Israel ocupa o território desde 1967, e sua anexação não é reconhecida pela grande maioria dos países.
Na última segunda-feira (10/8), três dias após a posse do presidente Abelardo de la Espriella, a Chancelaria colombiana justificou a decisão pela "importância estratégica das Colinas de Golã para a segurança de Israel" e afirmou que o controle israelense do território é essencial para sua defesa.

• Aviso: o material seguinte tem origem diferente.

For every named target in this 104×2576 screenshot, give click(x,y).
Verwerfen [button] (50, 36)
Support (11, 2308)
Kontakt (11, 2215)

Com isso, a Colômbia tornou-se o segundo Estado-membro da ONU, depois dos Estados Unidos, em 2019, a reconhecer a soberania israelense sobre esse planalto rochoso.
A medida é controversa porque contraria o consenso internacional e a Resolução 497 do Conselho de Segurança da ONU, adotada em 1981, que declarou nula e sem efeito jurídico a anexação das Colinas de Golã por Israel.
A Síria condenou a decisão da Colômbia e afirmou que recorreria a todos os meios diplomáticos e jurídicos legítimos para defender sua soberania.
A Liga Árabe, a Arábia Saudita e o Egito também condenaram a decisão, considerando que ela viola o direito internacional, e pediram ao governo de Bogotá que revisse sua posição.
A posição adotada pelo governo de De la Espriella faz parte de sua aproximação com Israel após o rompimento das relações diplomáticas durante a administração de Gustavo Petro, em maio de 2024.